(Data entries)

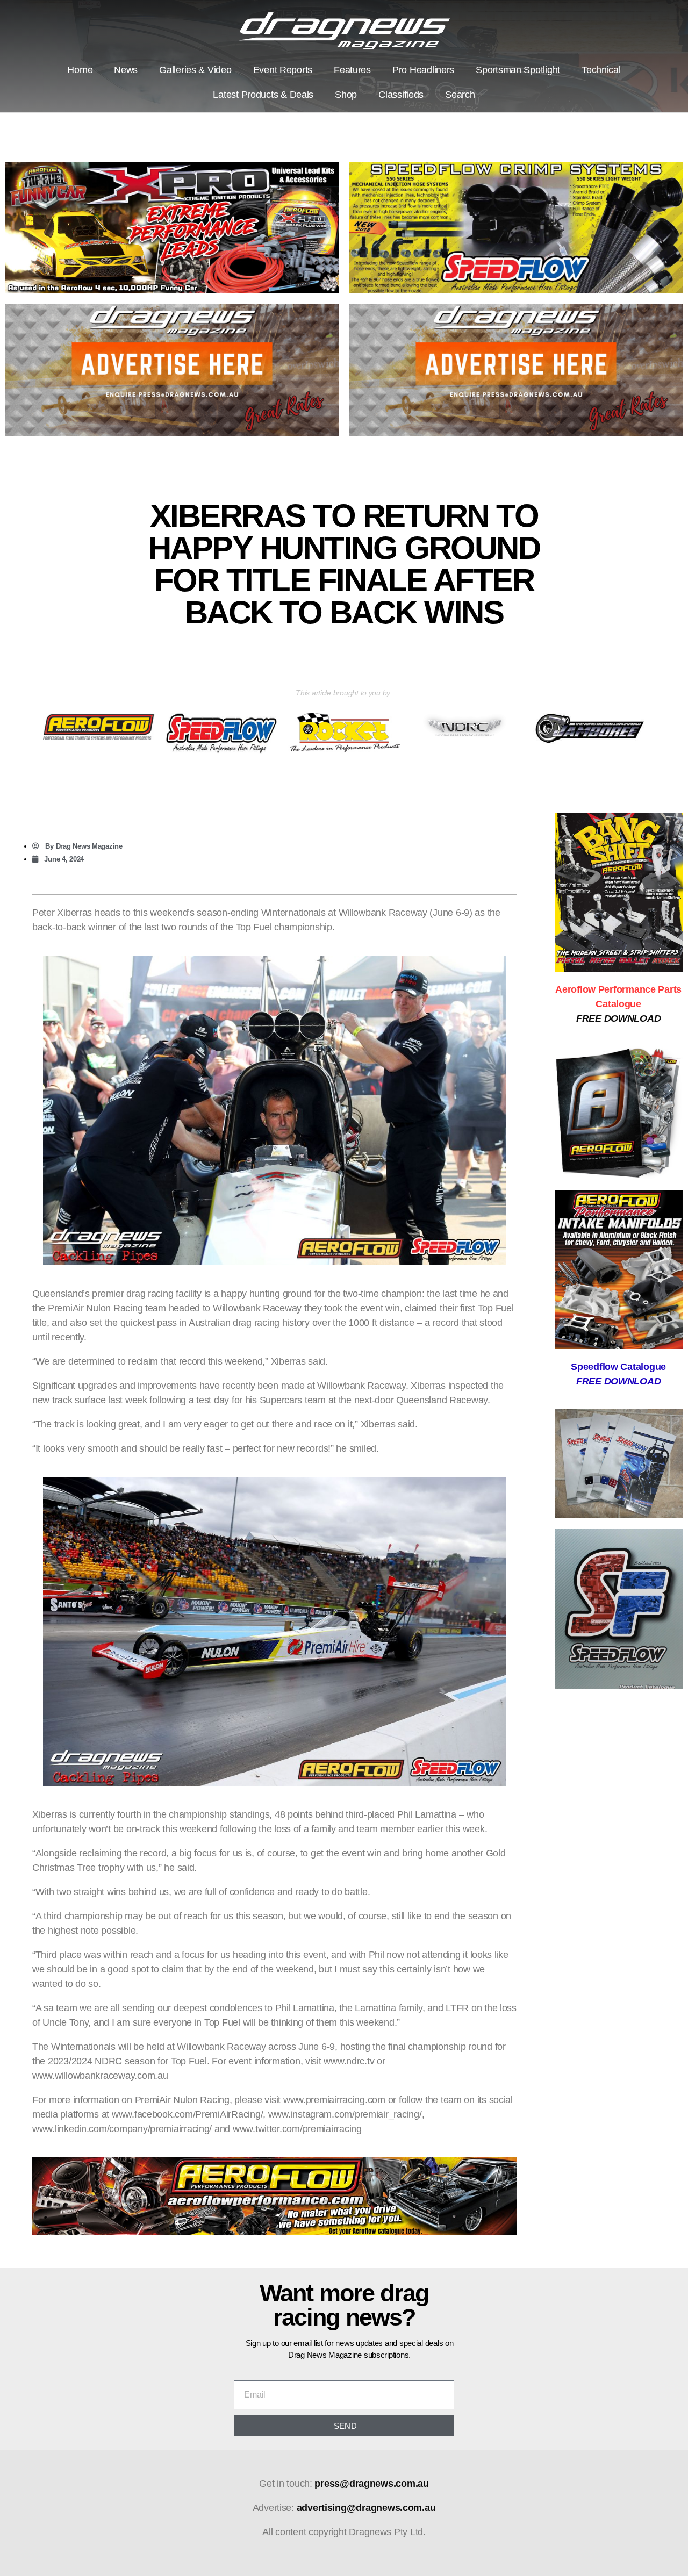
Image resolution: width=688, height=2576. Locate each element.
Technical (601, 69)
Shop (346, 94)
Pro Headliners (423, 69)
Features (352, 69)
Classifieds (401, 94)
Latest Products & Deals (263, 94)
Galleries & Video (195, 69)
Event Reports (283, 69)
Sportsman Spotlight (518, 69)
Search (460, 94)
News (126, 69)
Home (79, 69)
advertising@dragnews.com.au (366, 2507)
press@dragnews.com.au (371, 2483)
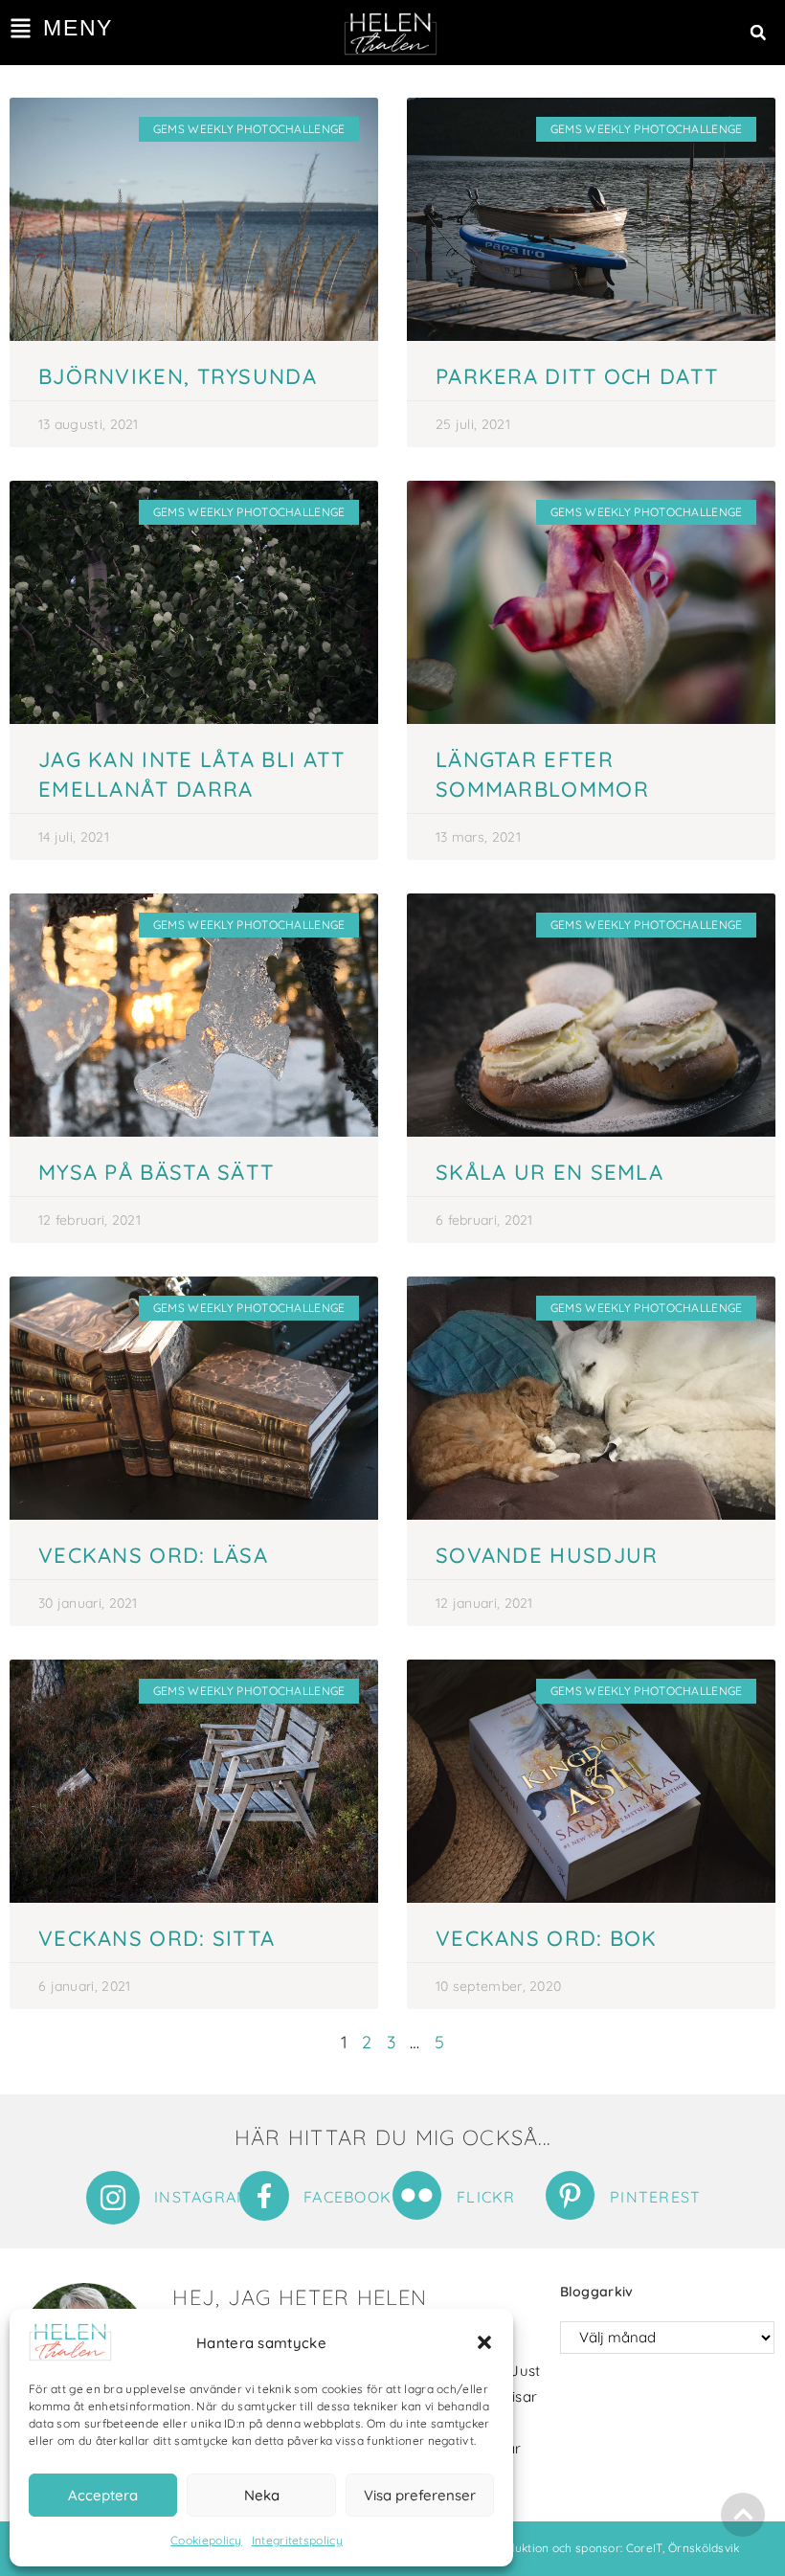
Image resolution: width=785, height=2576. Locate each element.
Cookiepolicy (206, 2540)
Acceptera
--
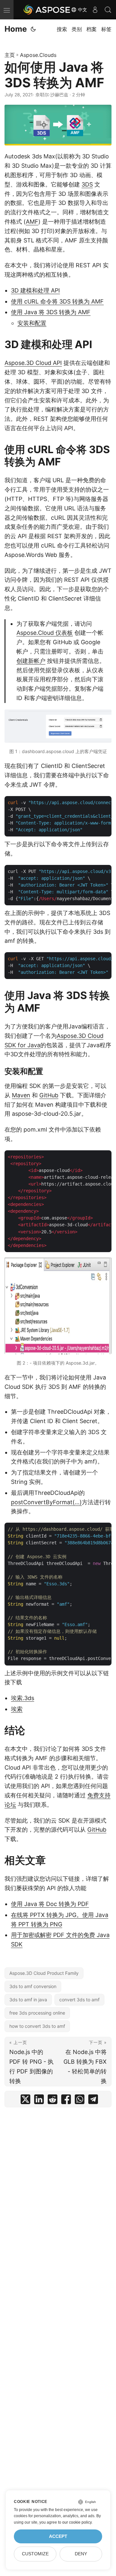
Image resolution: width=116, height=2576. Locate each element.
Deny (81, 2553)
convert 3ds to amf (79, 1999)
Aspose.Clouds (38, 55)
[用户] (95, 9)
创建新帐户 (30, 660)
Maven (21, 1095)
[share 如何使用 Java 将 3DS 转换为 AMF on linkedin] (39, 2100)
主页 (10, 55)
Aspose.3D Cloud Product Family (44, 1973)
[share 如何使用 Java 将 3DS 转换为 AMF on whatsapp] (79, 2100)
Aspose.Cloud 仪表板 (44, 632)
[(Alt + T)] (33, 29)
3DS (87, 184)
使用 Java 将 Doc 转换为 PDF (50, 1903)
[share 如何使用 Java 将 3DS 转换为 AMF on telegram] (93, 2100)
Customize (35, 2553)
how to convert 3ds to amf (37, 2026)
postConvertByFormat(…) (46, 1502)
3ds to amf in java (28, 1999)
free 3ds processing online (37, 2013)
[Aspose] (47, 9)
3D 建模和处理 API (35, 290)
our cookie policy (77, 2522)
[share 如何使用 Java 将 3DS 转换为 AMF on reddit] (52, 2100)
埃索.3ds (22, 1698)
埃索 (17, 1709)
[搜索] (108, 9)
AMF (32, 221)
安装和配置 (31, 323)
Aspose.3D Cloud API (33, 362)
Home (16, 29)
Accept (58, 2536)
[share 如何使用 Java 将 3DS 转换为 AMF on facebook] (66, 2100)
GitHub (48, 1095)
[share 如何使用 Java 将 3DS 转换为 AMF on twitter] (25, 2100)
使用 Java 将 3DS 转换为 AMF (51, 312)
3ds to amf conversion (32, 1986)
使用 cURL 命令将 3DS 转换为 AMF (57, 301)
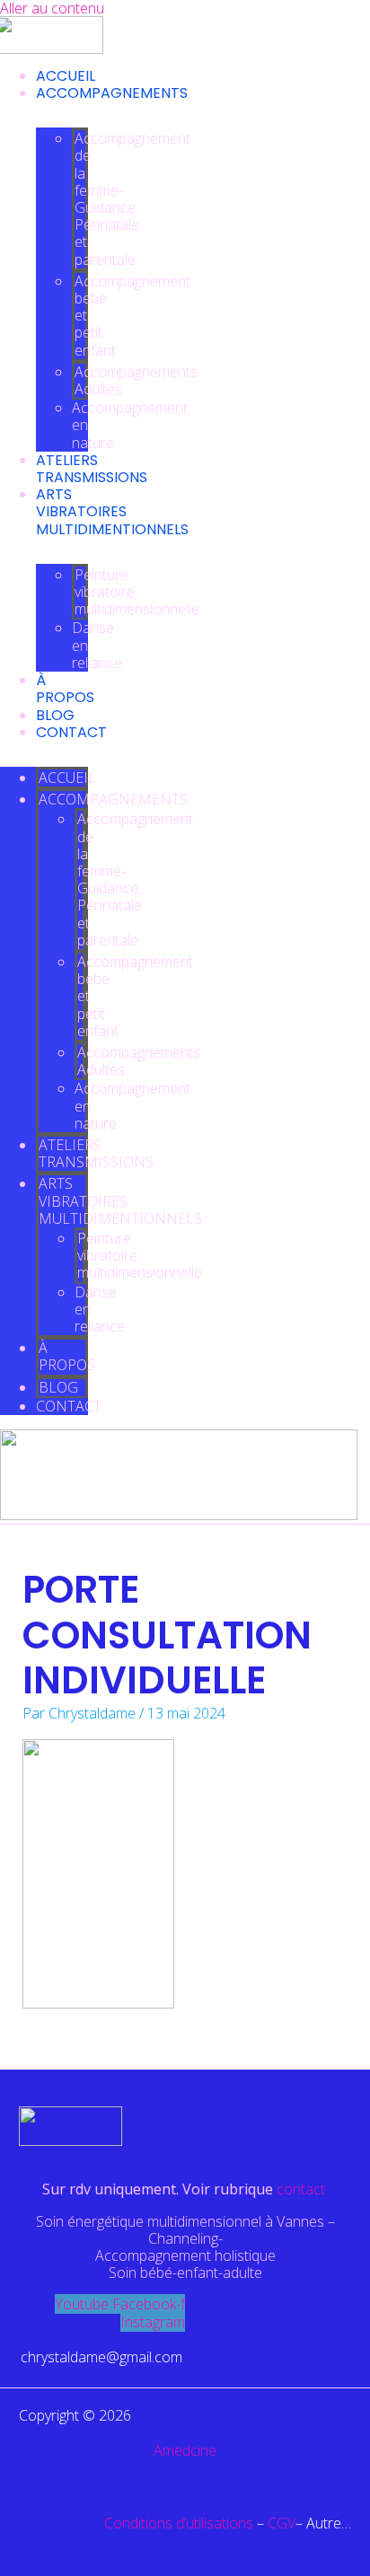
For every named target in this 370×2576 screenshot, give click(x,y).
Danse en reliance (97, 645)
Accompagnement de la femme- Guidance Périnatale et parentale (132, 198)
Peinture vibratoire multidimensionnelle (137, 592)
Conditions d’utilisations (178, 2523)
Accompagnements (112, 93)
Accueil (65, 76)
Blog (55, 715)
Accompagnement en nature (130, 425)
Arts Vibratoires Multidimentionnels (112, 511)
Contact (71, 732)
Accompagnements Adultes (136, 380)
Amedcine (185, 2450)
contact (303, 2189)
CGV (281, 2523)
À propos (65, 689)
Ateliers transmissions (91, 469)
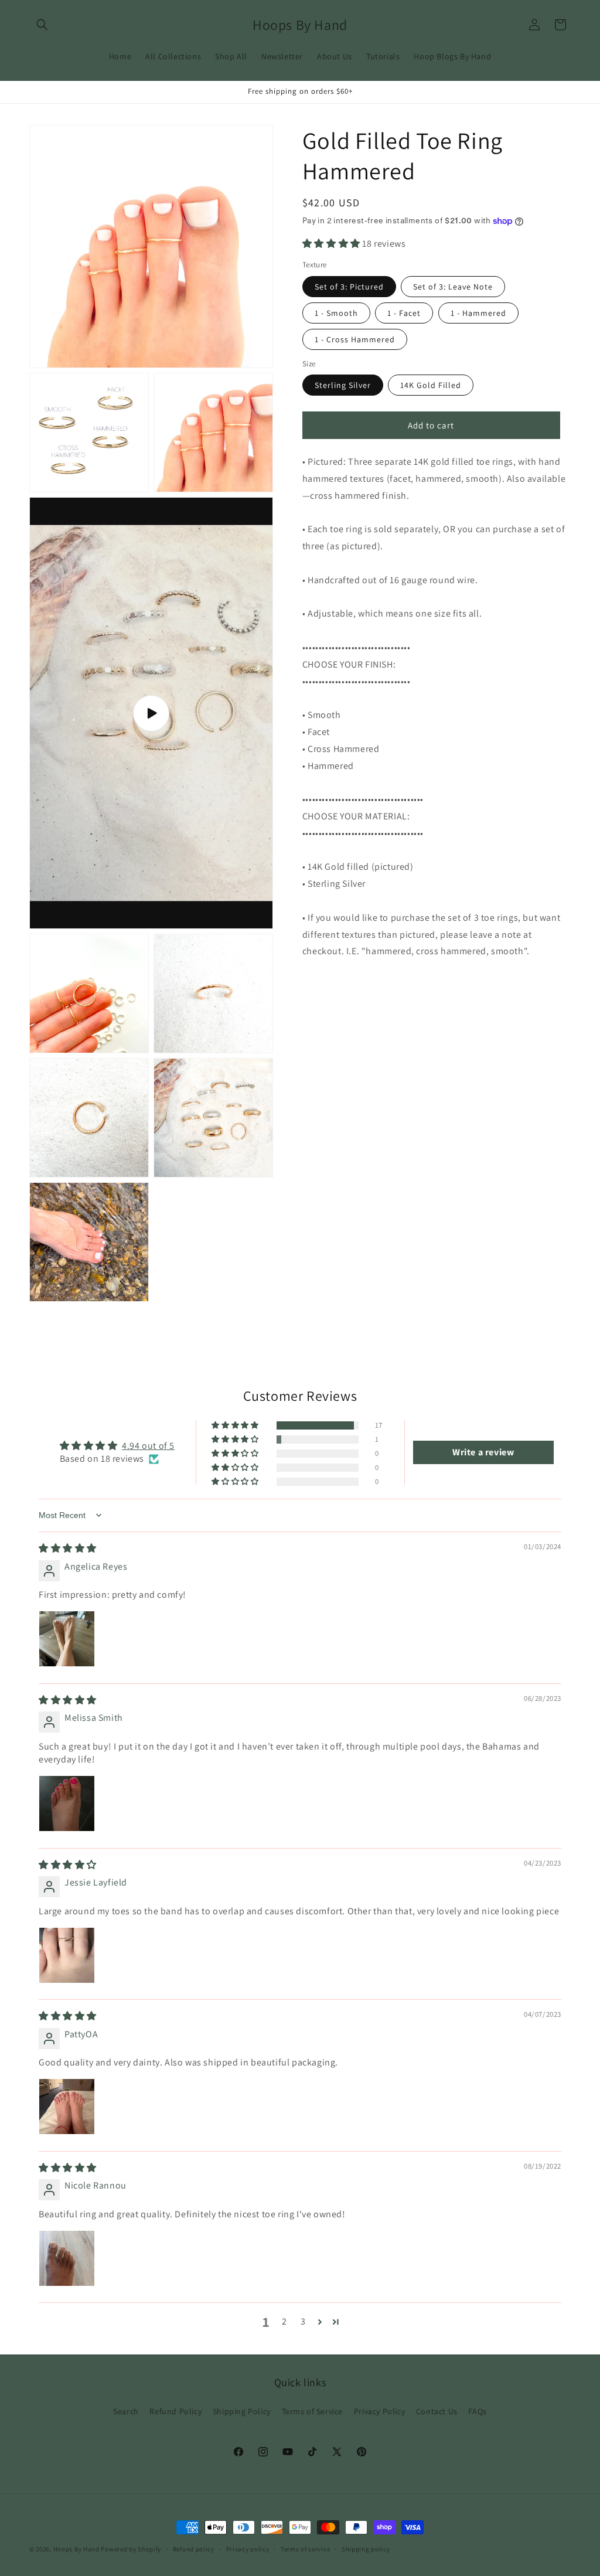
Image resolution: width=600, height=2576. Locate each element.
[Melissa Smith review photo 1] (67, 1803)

WORK REQUIRED: Lines from the one above containing "Aspose.Clouds (38, 55)" down to the one containing "Danse en reliance (97, 645)" should be transcribed exactly, with both ends kept and no pictures.

EXERCISE SOLUTION:
Aspose.Clouds (38, 55)
[用户] (95, 9)
创建新帐户 (30, 660)
Maven (21, 1095)
[share 如何使用 Java 将 3DS 转换为 AMF on linkedin] (39, 2100)
主页 (10, 55)
Aspose.3D Cloud Product Family (44, 1973)
[share 如何使用 Java 将 3DS 转换为 AMF on whatsapp] (79, 2100)
Aspose.Cloud 仪表板 (44, 632)
[(Alt + T)] (33, 29)
3DS (87, 184)
使用 Java 将 Doc 转换为 PDF (50, 1903)
[share 如何使用 Java 将 3DS 转换为 AMF on telegram] (93, 2100)
Customize (35, 2553)
how to convert 3ds to amf (37, 2026)
postConvertByFormat(…) (46, 1502)
3ds to amf in java (28, 1999)
free 3ds processing online (37, 2013)
[Aspose] (47, 9)
3D 建模和处理 API (35, 290)
our cookie policy (77, 2522)
[share 如何使用 Java 将 3DS 转换为 AMF on reddit] (52, 2100)
埃索.3ds (22, 1698)
埃索 (17, 1709)
[搜索] (108, 9)
AMF (32, 221)
安装和配置 (31, 323)
Aspose.3D Cloud API (33, 362)
Home (16, 29)
Accept (58, 2536)
[share 如何使用 Java 将 3DS 转换为 AMF on facebook] (66, 2100)
GitHub (48, 1095)
[share 如何使用 Java 将 3DS 转换为 AMF on twitter] (25, 2100)
使用 Java 将 3DS 转换为 AMF (51, 312)
3ds to amf conversion (32, 1986)
使用 cURL 命令将 3DS 转换为 AMF (57, 301)
For every named target in this 370×2576 screenshot, give click(x,y).
Danse en reliance (97, 645)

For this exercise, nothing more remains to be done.